A tailor friend of mine took apart an old Huntsman jacket, just to see the innards and cut. I wasn't there when the dissection took place, but he verified that the shoulders were lightly padded and that Huntsman builds its famous Atlas silhouette with cutting alone. Man's victory over wool.
post #47 of 148
Yes. It's manipulated on the pattern. Cutters have told me that. I posted a picture on the NSM thread some time ago where lines are marked on the paper pattern.

Though I'm not sure that extremely sloped shoulders (Simon Crompton-esque slope) can be 'straightened' just by cut. Unless ... cutting magic.

A dropped shoulder, if it isn't severe, from what i understand, is adjusted/levelled on the pattern, and not with padding -- which still kind of boggles me.
post #48 of 148
Quote:
Originally Posted by JulianL View Post

Rather comically there was a typo in the Poole price book for the jacket price that I was quoted, either that or I somehow chose a fabric resulting in a jacket costing £24,599 plus VAT. I knew I had expensive tastes but that's pushing it, even for me.

Ha, maybe it was baby albino vicuna.
post #49 of 148
Thread Starter 
Was in London yesterday, and I was pleasantly surprised at how well everything fit during the basted. My impression is that Richard appears to take a highly methodical approach to assessing fit. It's almost as if he's going through a mental checklist while circling me and chaulking up various areas for attention. He's very affable - as you would expect - yet it's clear that the task at hand is what drives the interaction and fuels his focus. A very different set of intangibles as compared to my Mina fittings.

Overall, it was a very successful basted, and I really like the lines which are starting to take shape. We've finalized details such as 1-button closure with flapped pockets, 2 pockets for the waistcoat, and single pleat and cuffs for the trousers. Unfortunately, we had some issues with the camera so this is the best I can do for pics. Next fitting in 3 weeks.







post #50 of 148
Quote:
Originally Posted by medtech_expat View Post

Was in London yesterday, and I was pleasantly surprised at how well everything fit during the basted. My impression is that Richard appears to take a highly methodical approach to assessing fit. It's almost as if he's going through a mental checklist while circling me and chaulking up various areas for attention. He's very affable - as you would expect - yet it's clear that the task at hand is what drives the interaction and fuels his focus. A very different set of intangibles as compared to my Mina fittings.
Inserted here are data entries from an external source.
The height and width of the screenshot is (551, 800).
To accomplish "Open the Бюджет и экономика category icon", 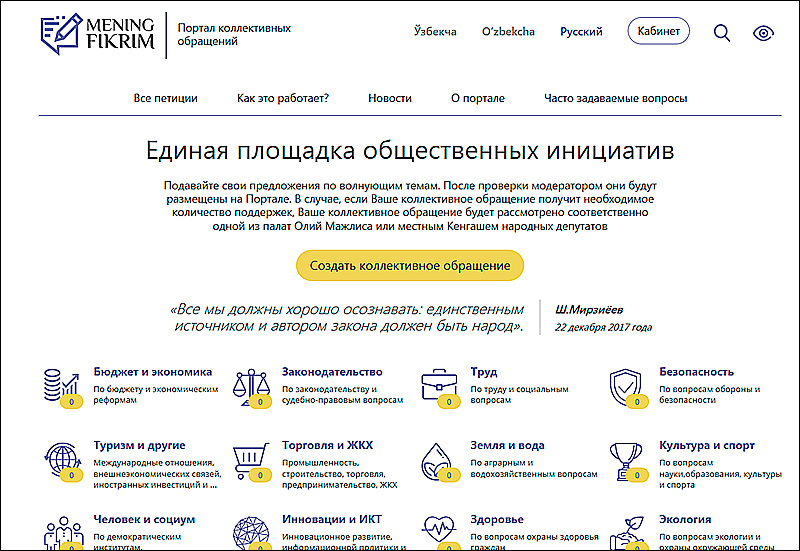I will tap(62, 385).
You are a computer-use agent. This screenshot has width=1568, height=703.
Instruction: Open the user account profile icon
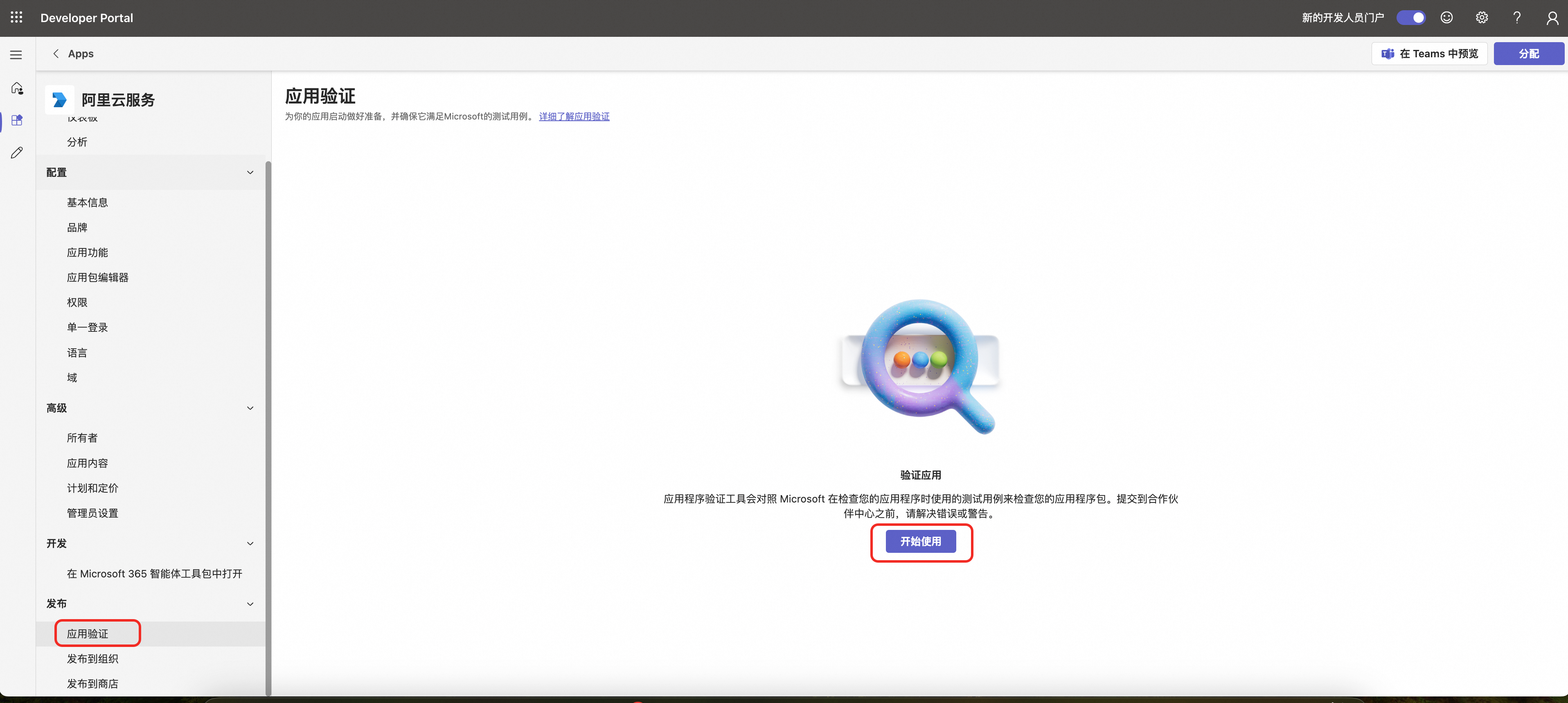pos(1552,18)
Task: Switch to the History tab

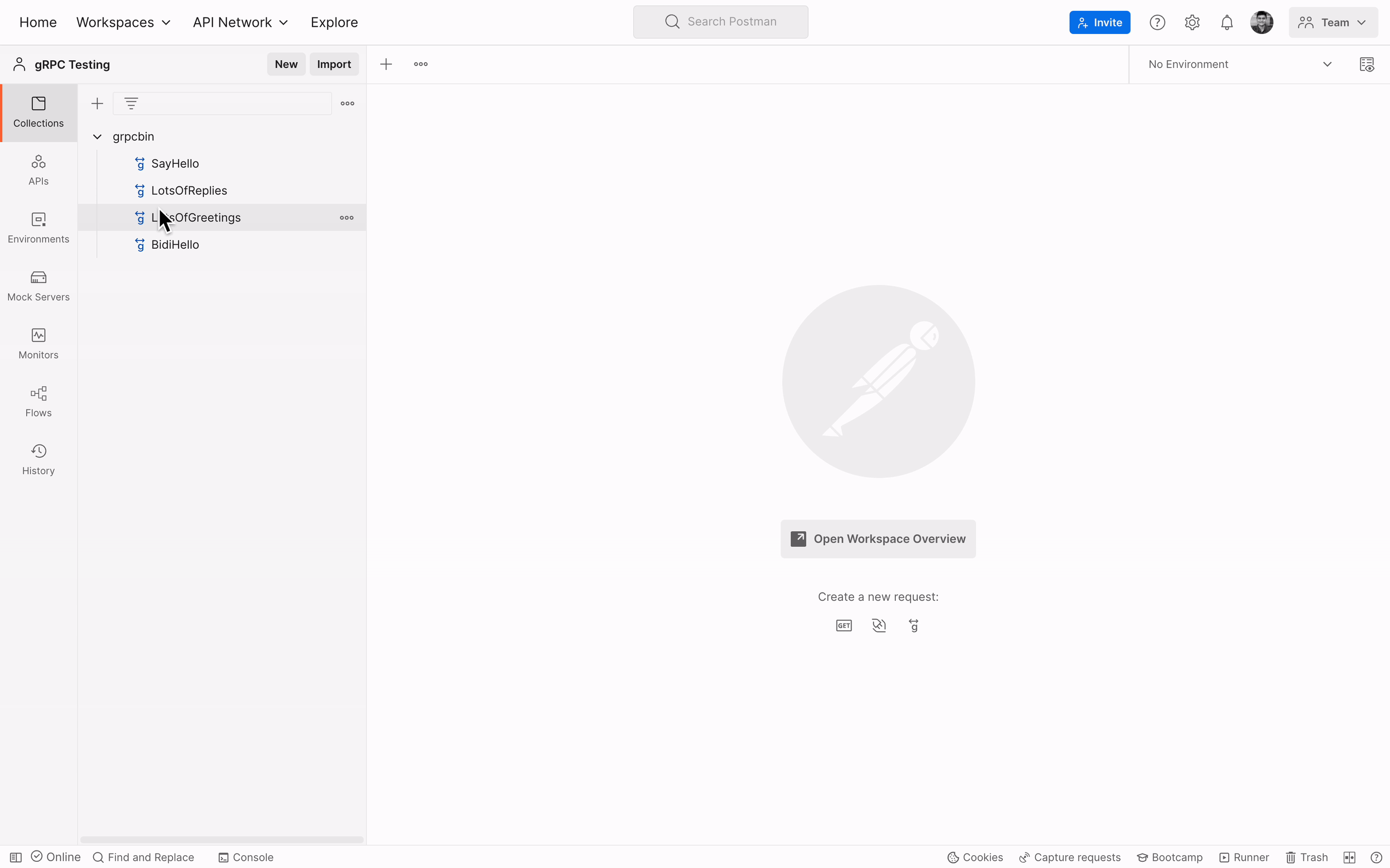Action: [x=39, y=459]
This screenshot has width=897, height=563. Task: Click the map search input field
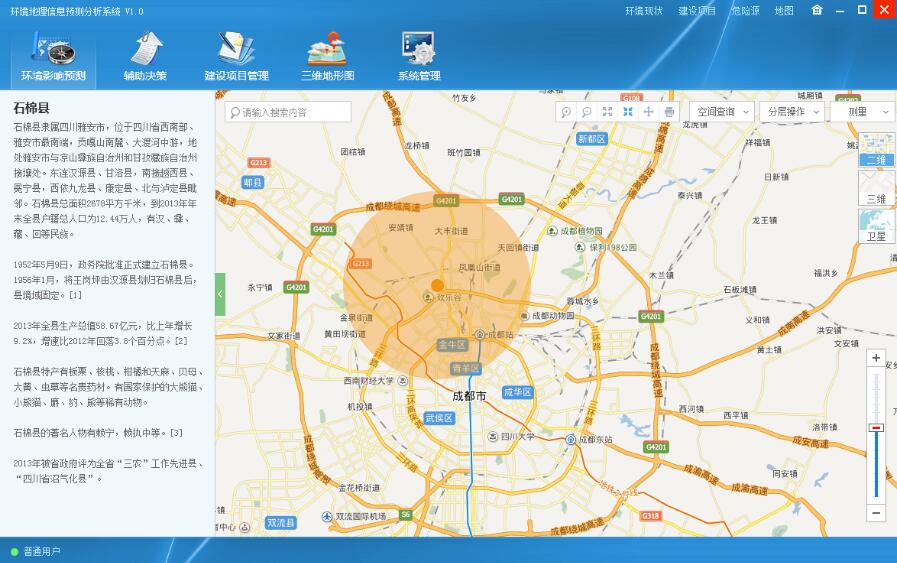290,112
Overall, it was a very successful basted, and I really like the lines which are starting to take shape. We've finalized details such as 1-button closure with flapped pockets, 2 pockets for the waistcoat, and single pleat and cuffs for the trousers. Unfortunately, we had some issues with the camera so this is the best I can do for pics. Next fitting in 3 weeks.
Warning: Spoiler! (Click to show)







Interesting that you thought so as well. I thought I was alone in thinking that my experience with Mina and my English tailors during the fitting processes were somewhat different.
Edited by bboysdontcryy - 5/21/13 at 11:36am
post #51 of 148
Thread Starter 
I would suggest that Mina's and Richard's respective approaches mirror the characteristics of the resulting garments - Mina's of course more relaxed and comfortable, and Richard's more formal and structured.

I try to keep in mind that I've developed a personal relationship with both Mina and Dino, so perhaps it's no surprise that my fittings are above all else espresso-fueled social interactions. What she elicits from me more than anything is how the garment feels, and how I feel when wearing it. She of course marks up and pins the garment as needed as well as summarizes everything on video, but my feeling is that the adjustments needed are almost a byproduct or extension of our interaction. Bear in mind that my fittings typically take place during the course of an entire afternoon. Completely relaxed, and I enjoy the process.

Richard appears to take more of a clinical eye, zeroing in on specific areas of the garment. Again, he's very friendly and I didn't feel rushed at all, but the overall experience was fairly regimented and while not being clinical, had a much more exacting and precise nature to it. I really enjoyed my based fitting, and yet it struck me that the experience has the garment at the focal point, whereas with Mina the garment is more an extension of me.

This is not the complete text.